> **Exercise brief**
Once you find the line with "This screenshot has height=156, width=321." in the data below, transcribe exactly each line from there to the line with "Click the bold $3 billion text", inclusive, and nothing else. Drop the pictures.

> **Extracted records**
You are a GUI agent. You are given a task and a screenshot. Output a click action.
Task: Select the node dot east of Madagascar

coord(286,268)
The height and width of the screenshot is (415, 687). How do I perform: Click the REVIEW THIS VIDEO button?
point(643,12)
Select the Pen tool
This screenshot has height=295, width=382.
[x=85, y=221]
--
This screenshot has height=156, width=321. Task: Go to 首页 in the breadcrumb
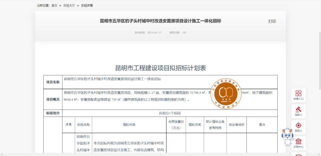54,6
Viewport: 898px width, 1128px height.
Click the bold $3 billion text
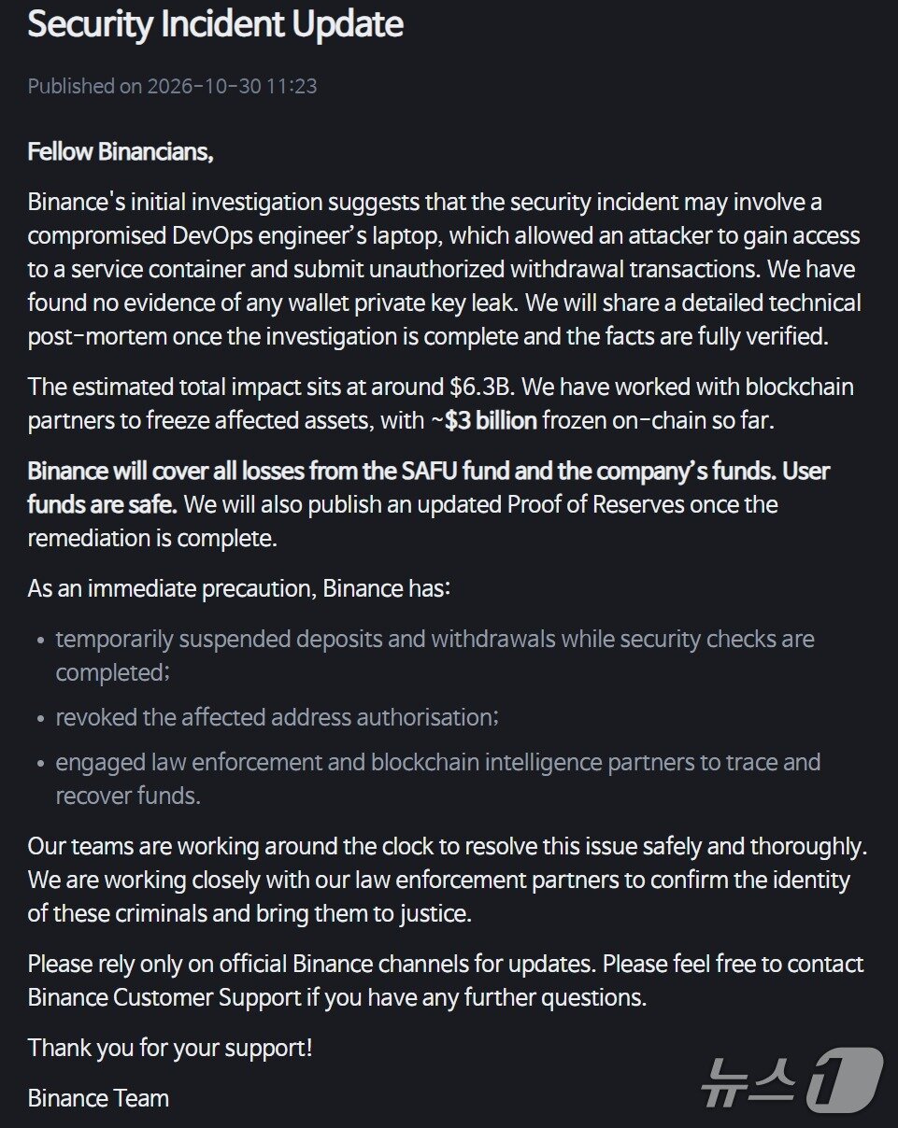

> **Response to this exercise**
This screenshot has height=156, width=321. Task: Go to 首页 in the breadcrumb
54,6
Viewport: 898px width, 1128px height.
Click the bold $3 billion text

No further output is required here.